広島出身 宮本准教授ら企画 現地の被曝住民と交流

 米シカゴのデュポール大准教授で、広島市中区出身の宮本ゆきさん(50)ら日米の研究者が、長崎原爆の材料となったプルトニウムの製造拠点に、長崎の被爆者と若者を派遣するプロジェクトを企画した。戦後も稼働した核施設からの放射能流出に苦しむ住民らと共に、核兵器がもたらす被害の実態に草の根レベルで向き合う。(金崎由美)

 計画によれば3月5日から1週間、長崎市の被爆者森口貢さん(81)と長崎大教育学部4年の光岡華子さん(22)が、米北西部ワシントン州のハンフォード核施設と周辺地域を訪れる。

原子炉の見学予定

 現地の住民団体「CORE(放射線被曝(ひばく)がもたらすもの)」と交流し、近くのホイットマン大での集会にも出席する。さらに米エネルギー省との交渉で、今は廃炉となっているプルトニウム生産炉「B原子炉」の見学許可も得たという。
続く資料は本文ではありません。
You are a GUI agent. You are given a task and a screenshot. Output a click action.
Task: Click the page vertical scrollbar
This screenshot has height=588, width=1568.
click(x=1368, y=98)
 米国政府は2015年、原爆開発の「マンハッタン計画」の遺構を国立歴史公園に指定した。この原子炉は中心となる見学施設だが、対日戦争と米ソ冷戦に勝利した象徴として位置付けられているのが現状だ。長崎の被爆者が入るのは、極めて異例のことだという。

 参加する森口さんは、長崎で入市被爆した体験や核兵器廃絶への思いを現地で語る予定だ。4年前、横浜からの修学旅行生に体験を語った際に「死に損ない」という暴言を浴び、波紋が広がった。「悩んだ末、こちらが熱心に語るだけでなく対話が大切だ、と思い至った。ハンフォードでも同じだと思う。考えが違う人たちとも出会い、核兵器は人間にとって本当に安全保障となるのかを問い掛けたい」

 光岡さんは現在、大学を休学し、高校などを訪れて平和教育を行う活動「ピースキャラバン」に全力を注いでいる。被爆体験を継承する世代として、核大国で感じたことを帰国後に広めてほしいと依頼を受けた。「戦争時の被害、加害では決して終わらない、核の負の側面をもっと知りたい」と意気込む。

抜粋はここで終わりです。